__What is being asked__
Which lines of the records contain "computer"? Collect every one of them.

(Extracted records)
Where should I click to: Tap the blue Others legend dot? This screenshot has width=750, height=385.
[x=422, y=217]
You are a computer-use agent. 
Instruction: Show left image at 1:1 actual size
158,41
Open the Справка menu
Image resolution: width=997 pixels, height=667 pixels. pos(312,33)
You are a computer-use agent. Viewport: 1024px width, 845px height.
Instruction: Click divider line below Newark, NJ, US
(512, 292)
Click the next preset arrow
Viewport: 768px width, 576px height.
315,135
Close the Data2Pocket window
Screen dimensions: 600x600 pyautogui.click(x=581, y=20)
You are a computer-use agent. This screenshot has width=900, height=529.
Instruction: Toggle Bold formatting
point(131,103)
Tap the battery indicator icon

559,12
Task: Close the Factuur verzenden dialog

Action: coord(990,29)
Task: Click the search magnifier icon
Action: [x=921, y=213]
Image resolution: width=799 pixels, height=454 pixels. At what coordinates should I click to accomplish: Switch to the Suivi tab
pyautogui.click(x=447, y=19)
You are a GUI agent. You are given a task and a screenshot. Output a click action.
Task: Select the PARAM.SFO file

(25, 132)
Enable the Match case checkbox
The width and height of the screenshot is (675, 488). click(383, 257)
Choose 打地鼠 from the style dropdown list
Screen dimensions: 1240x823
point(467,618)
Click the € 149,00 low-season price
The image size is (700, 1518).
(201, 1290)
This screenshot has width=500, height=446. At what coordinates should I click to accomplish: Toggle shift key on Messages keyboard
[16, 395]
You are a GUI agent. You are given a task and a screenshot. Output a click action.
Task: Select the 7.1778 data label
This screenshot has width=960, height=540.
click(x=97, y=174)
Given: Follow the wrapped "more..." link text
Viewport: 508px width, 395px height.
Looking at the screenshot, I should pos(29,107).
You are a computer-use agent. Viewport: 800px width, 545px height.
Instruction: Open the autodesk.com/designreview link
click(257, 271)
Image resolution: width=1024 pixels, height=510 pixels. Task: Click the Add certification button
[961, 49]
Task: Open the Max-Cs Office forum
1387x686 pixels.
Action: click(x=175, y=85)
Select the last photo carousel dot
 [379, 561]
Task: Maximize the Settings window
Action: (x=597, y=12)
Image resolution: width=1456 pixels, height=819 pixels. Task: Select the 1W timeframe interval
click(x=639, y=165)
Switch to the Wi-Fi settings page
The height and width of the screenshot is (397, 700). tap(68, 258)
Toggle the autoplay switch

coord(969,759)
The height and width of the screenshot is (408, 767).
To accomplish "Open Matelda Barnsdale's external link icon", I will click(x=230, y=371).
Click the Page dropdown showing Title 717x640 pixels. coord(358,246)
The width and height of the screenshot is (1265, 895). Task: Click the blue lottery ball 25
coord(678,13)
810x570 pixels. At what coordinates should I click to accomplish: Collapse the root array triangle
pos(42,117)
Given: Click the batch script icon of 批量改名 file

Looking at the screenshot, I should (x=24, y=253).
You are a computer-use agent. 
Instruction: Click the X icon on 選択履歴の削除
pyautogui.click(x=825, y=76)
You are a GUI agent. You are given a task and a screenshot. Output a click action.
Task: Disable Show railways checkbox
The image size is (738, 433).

__Written response__
You are a computer-use agent. 
You are a computer-use agent. Viewport: 1024px width, 845px height.
You are a computer-use agent. This screenshot has width=900, height=529.
You are a computer-use agent. Viewport: 800px width, 545px height.
You are a computer-use agent. 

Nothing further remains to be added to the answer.